**Work instruction:** Repeat every record word for word and omit the images.

[Material provided]

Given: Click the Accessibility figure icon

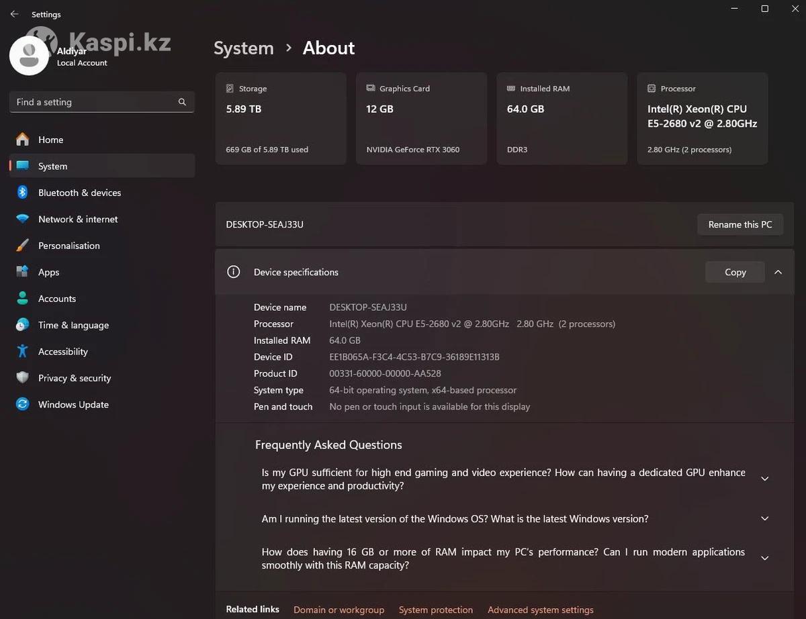Looking at the screenshot, I should [23, 352].
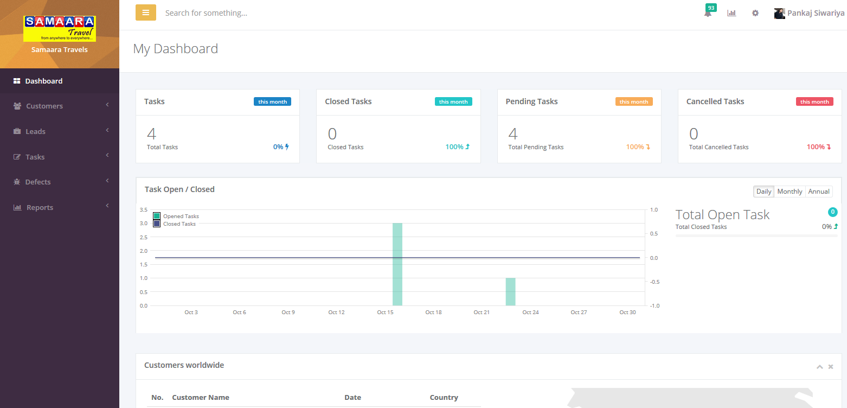Click the bar chart icon in header

pos(732,13)
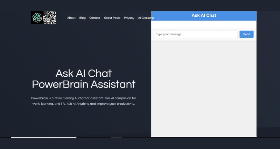Click the white strip above the message input
This screenshot has width=280, height=149.
(204, 24)
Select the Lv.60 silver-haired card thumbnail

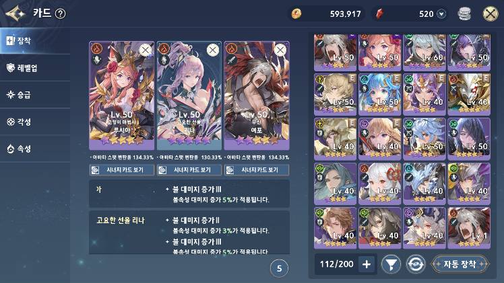click(424, 51)
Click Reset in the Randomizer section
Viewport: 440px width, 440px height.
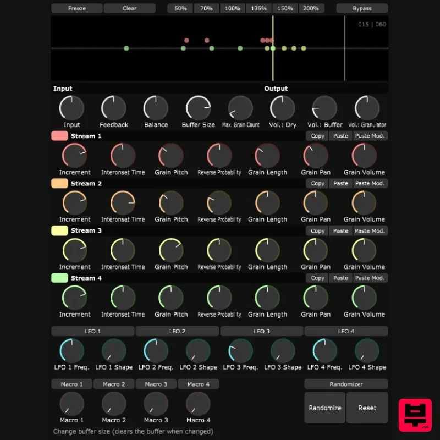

[/Material provided]

**Expected answer:**
Given: Click the Accessibility figure icon

Looking at the screenshot, I should [23, 352].
Click the bar chart icon in header

pos(732,13)
Click the white strip above the message input
This screenshot has width=280, height=149.
(204, 24)
Select the Lv.60 silver-haired card thumbnail

click(424, 51)
Click Reset in the Randomizer section
Viewport: 440px width, 440px height.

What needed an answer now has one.